◆ Directions for this task ◆
Copy the data below in full, exactly as it appears.

◆ Extracted records ◆
BEGIN

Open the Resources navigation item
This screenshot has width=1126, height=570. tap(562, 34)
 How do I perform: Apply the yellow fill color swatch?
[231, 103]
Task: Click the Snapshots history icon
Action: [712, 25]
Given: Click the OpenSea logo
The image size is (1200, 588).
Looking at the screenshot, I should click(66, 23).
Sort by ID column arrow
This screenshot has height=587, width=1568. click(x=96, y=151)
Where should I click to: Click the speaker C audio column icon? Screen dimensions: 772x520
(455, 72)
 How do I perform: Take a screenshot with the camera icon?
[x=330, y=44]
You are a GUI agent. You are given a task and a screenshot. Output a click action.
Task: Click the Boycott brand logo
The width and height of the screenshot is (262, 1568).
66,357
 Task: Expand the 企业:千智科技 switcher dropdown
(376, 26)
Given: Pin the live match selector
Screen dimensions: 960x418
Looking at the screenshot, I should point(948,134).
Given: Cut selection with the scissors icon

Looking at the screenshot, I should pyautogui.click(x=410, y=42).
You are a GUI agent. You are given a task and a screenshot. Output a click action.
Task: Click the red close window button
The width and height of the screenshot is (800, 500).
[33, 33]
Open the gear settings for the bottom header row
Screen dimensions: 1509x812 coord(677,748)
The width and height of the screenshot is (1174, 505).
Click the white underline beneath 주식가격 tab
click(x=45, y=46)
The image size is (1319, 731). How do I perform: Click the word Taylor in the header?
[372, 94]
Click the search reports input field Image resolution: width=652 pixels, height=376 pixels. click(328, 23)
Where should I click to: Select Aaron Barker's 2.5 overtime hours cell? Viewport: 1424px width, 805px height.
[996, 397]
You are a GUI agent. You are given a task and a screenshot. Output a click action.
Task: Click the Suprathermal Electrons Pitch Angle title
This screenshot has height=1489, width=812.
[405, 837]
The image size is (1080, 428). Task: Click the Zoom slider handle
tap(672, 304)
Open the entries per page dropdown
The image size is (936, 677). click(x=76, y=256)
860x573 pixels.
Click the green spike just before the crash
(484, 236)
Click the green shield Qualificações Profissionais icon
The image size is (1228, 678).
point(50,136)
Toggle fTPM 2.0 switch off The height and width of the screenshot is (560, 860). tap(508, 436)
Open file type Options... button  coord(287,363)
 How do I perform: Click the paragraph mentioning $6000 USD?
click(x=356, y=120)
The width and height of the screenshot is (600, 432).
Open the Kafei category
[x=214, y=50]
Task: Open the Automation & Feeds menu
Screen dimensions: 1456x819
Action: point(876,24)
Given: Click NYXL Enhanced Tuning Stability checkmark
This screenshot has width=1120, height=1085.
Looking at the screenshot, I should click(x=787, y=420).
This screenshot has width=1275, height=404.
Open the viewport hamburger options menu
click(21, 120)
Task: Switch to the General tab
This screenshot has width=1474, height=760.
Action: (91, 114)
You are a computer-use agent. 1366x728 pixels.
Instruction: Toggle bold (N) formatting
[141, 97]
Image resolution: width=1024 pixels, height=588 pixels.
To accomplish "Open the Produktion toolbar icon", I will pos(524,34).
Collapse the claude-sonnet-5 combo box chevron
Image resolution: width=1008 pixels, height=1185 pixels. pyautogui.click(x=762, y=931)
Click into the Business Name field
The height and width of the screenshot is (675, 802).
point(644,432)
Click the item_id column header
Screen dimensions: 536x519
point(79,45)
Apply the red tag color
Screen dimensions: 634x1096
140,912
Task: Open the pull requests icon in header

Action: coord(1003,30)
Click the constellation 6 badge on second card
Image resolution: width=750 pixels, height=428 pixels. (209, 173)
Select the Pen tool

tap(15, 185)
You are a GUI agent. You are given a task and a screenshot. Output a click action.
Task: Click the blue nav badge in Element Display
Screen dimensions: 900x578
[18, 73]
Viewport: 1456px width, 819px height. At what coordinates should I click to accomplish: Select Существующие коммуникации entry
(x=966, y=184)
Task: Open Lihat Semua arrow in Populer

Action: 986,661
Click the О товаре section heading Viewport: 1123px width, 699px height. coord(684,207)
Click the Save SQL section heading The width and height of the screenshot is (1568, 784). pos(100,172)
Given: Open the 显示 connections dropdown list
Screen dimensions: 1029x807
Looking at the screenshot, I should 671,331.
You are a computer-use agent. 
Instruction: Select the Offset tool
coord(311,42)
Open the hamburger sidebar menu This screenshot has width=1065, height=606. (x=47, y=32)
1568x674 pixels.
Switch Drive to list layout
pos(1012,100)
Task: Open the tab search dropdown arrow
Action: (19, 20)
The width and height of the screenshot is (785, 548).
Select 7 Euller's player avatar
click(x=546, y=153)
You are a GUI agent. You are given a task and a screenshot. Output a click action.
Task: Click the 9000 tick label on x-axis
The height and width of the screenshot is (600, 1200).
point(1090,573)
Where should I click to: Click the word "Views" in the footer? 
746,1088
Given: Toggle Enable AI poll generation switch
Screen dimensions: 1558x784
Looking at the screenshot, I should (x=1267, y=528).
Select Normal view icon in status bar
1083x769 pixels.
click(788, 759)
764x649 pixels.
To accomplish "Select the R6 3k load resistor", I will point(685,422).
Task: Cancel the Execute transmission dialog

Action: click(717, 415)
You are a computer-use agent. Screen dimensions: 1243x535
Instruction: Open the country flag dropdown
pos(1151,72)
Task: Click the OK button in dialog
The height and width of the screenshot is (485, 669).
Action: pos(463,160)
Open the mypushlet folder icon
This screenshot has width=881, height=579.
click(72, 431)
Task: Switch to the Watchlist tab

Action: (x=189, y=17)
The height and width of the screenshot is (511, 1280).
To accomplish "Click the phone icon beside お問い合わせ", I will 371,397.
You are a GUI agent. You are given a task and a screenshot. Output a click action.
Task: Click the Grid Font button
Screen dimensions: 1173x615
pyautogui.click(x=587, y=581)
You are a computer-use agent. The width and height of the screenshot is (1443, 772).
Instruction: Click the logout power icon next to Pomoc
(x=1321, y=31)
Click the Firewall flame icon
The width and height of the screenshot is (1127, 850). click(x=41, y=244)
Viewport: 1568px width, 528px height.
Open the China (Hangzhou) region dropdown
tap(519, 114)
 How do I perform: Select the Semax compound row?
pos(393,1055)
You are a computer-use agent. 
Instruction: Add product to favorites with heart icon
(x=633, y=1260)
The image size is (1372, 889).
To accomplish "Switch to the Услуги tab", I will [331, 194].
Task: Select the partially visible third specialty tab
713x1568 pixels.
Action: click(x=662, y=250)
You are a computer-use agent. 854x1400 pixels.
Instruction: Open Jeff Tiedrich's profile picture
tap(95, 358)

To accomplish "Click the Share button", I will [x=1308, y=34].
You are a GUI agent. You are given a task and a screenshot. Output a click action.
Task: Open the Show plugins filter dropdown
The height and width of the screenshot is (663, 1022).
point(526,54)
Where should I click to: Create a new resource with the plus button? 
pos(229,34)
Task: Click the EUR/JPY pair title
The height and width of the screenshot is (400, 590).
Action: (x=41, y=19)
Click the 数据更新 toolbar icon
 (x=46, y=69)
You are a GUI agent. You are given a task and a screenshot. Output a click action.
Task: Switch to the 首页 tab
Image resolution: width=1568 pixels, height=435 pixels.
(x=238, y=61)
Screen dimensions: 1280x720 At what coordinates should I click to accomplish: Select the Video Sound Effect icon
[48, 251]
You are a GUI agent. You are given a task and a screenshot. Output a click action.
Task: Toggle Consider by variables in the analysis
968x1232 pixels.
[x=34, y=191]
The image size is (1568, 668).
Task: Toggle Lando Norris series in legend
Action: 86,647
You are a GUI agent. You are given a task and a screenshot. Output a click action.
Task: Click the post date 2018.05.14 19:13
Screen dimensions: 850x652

END

◆ Result ◆
Open the Resources navigation item
This screenshot has width=1126, height=570. tap(562, 34)
 How do I perform: Apply the yellow fill color swatch?
[231, 103]
Task: Click the Snapshots history icon
Action: [712, 25]
Given: Click the OpenSea logo
The image size is (1200, 588).
Looking at the screenshot, I should click(66, 23).
Sort by ID column arrow
This screenshot has height=587, width=1568. click(x=96, y=151)
Where should I click to: Click the speaker C audio column icon? Screen dimensions: 772x520
(455, 72)
 How do I perform: Take a screenshot with the camera icon?
[x=330, y=44]
You are a GUI agent. You are given a task and a screenshot. Output a click action.
Task: Click the Boycott brand logo
The width and height of the screenshot is (262, 1568).
66,357
 Task: Expand the 企业:千智科技 switcher dropdown
(376, 26)
Given: Pin the live match selector
Screen dimensions: 960x418
Looking at the screenshot, I should point(948,134).
Given: Cut selection with the scissors icon

Looking at the screenshot, I should pyautogui.click(x=410, y=42).
You are a GUI agent. You are given a task and a screenshot. Output a click action.
Task: Click the red close window button
The width and height of the screenshot is (800, 500).
[33, 33]
Open the gear settings for the bottom header row
Screen dimensions: 1509x812 coord(677,748)
The width and height of the screenshot is (1174, 505).
Click the white underline beneath 주식가격 tab
click(x=45, y=46)
The image size is (1319, 731). How do I perform: Click the word Taylor in the header?
[372, 94]
Click the search reports input field Image resolution: width=652 pixels, height=376 pixels. click(328, 23)
Where should I click to: Select Aaron Barker's 2.5 overtime hours cell? Viewport: 1424px width, 805px height.
[996, 397]
You are a GUI agent. You are given a task and a screenshot. Output a click action.
Task: Click the Suprathermal Electrons Pitch Angle title
This screenshot has height=1489, width=812.
[405, 837]
The image size is (1080, 428). Task: Click the Zoom slider handle
tap(672, 304)
Open the entries per page dropdown
The image size is (936, 677). click(x=76, y=256)
860x573 pixels.
Click the green spike just before the crash
(484, 236)
Click the green shield Qualificações Profissionais icon
The image size is (1228, 678).
point(50,136)
Toggle fTPM 2.0 switch off The height and width of the screenshot is (560, 860). tap(508, 436)
Open file type Options... button  coord(287,363)
 How do I perform: Click the paragraph mentioning $6000 USD?
click(x=356, y=120)
The width and height of the screenshot is (600, 432).
Open the Kafei category
[x=214, y=50]
Task: Open the Automation & Feeds menu
Screen dimensions: 1456x819
Action: point(876,24)
Given: Click NYXL Enhanced Tuning Stability checkmark
This screenshot has width=1120, height=1085.
Looking at the screenshot, I should click(x=787, y=420).
This screenshot has width=1275, height=404.
Open the viewport hamburger options menu
click(21, 120)
Task: Switch to the General tab
This screenshot has width=1474, height=760.
Action: (91, 114)
You are a computer-use agent. 1366x728 pixels.
Instruction: Toggle bold (N) formatting
[141, 97]
Image resolution: width=1024 pixels, height=588 pixels.
To accomplish "Open the Produktion toolbar icon", I will pos(524,34).
Collapse the claude-sonnet-5 combo box chevron
Image resolution: width=1008 pixels, height=1185 pixels. pyautogui.click(x=762, y=931)
Click into the Business Name field
The height and width of the screenshot is (675, 802).
point(644,432)
Click the item_id column header
Screen dimensions: 536x519
point(79,45)
Apply the red tag color
Screen dimensions: 634x1096
140,912
Task: Open the pull requests icon in header

Action: coord(1003,30)
Click the constellation 6 badge on second card
Image resolution: width=750 pixels, height=428 pixels. (209, 173)
Select the Pen tool

tap(15, 185)
You are a GUI agent. You are given a task and a screenshot. Output a click action.
Task: Click the blue nav badge in Element Display
Screen dimensions: 900x578
[18, 73]
Viewport: 1456px width, 819px height. At what coordinates should I click to accomplish: Select Существующие коммуникации entry
(x=966, y=184)
Task: Open Lihat Semua arrow in Populer

Action: 986,661
Click the О товаре section heading Viewport: 1123px width, 699px height. coord(684,207)
Click the Save SQL section heading The width and height of the screenshot is (1568, 784). pos(100,172)
Given: Open the 显示 connections dropdown list
Screen dimensions: 1029x807
Looking at the screenshot, I should 671,331.
You are a computer-use agent. 
Instruction: Select the Offset tool
coord(311,42)
Open the hamburger sidebar menu This screenshot has width=1065, height=606. (x=47, y=32)
1568x674 pixels.
Switch Drive to list layout
pos(1012,100)
Task: Open the tab search dropdown arrow
Action: (19, 20)
The width and height of the screenshot is (785, 548).
Select 7 Euller's player avatar
click(x=546, y=153)
You are a GUI agent. You are given a task and a screenshot. Output a click action.
Task: Click the 9000 tick label on x-axis
The height and width of the screenshot is (600, 1200).
point(1090,573)
Where should I click to: Click the word "Views" in the footer? 
746,1088
Given: Toggle Enable AI poll generation switch
Screen dimensions: 1558x784
Looking at the screenshot, I should (x=1267, y=528).
Select Normal view icon in status bar
1083x769 pixels.
click(788, 759)
764x649 pixels.
To accomplish "Select the R6 3k load resistor", I will point(685,422).
Task: Cancel the Execute transmission dialog

Action: click(717, 415)
You are a computer-use agent. Screen dimensions: 1243x535
Instruction: Open the country flag dropdown
pos(1151,72)
Task: Click the OK button in dialog
The height and width of the screenshot is (485, 669).
Action: pos(463,160)
Open the mypushlet folder icon
This screenshot has width=881, height=579.
click(72, 431)
Task: Switch to the Watchlist tab

Action: (x=189, y=17)
The height and width of the screenshot is (511, 1280).
To accomplish "Click the phone icon beside お問い合わせ", I will 371,397.
You are a GUI agent. You are given a task and a screenshot. Output a click action.
Task: Click the Grid Font button
Screen dimensions: 1173x615
pyautogui.click(x=587, y=581)
You are a computer-use agent. The width and height of the screenshot is (1443, 772).
Instruction: Click the logout power icon next to Pomoc
(x=1321, y=31)
Click the Firewall flame icon
The width and height of the screenshot is (1127, 850). click(x=41, y=244)
Viewport: 1568px width, 528px height.
Open the China (Hangzhou) region dropdown
tap(519, 114)
 How do I perform: Select the Semax compound row?
pos(393,1055)
You are a computer-use agent. 
Instruction: Add product to favorites with heart icon
(x=633, y=1260)
The image size is (1372, 889).
To accomplish "Switch to the Услуги tab", I will [331, 194].
Task: Select the partially visible third specialty tab
713x1568 pixels.
Action: click(x=662, y=250)
You are a computer-use agent. 854x1400 pixels.
Instruction: Open Jeff Tiedrich's profile picture
tap(95, 358)

To accomplish "Click the Share button", I will [x=1308, y=34].
You are a GUI agent. You are given a task and a screenshot. Output a click action.
Task: Open the Show plugins filter dropdown
The height and width of the screenshot is (663, 1022).
point(526,54)
Where should I click to: Create a new resource with the plus button? 
pos(229,34)
Task: Click the EUR/JPY pair title
The height and width of the screenshot is (400, 590).
Action: (x=41, y=19)
Click the 数据更新 toolbar icon
 (x=46, y=69)
You are a GUI agent. You are given a task and a screenshot. Output a click action.
Task: Switch to the 首页 tab
Image resolution: width=1568 pixels, height=435 pixels.
(x=238, y=61)
Screen dimensions: 1280x720 At what coordinates should I click to accomplish: Select the Video Sound Effect icon
[48, 251]
You are a GUI agent. You are given a task and a screenshot. Output a click action.
Task: Toggle Consider by variables in the analysis
968x1232 pixels.
[x=34, y=191]
The image size is (1568, 668).
Task: Toggle Lando Norris series in legend
Action: 86,647
You are a GUI agent. You are given a task and a screenshot. Output a click action.
Task: Click the post date 2018.05.14 19:13
Screen dimensions: 850x652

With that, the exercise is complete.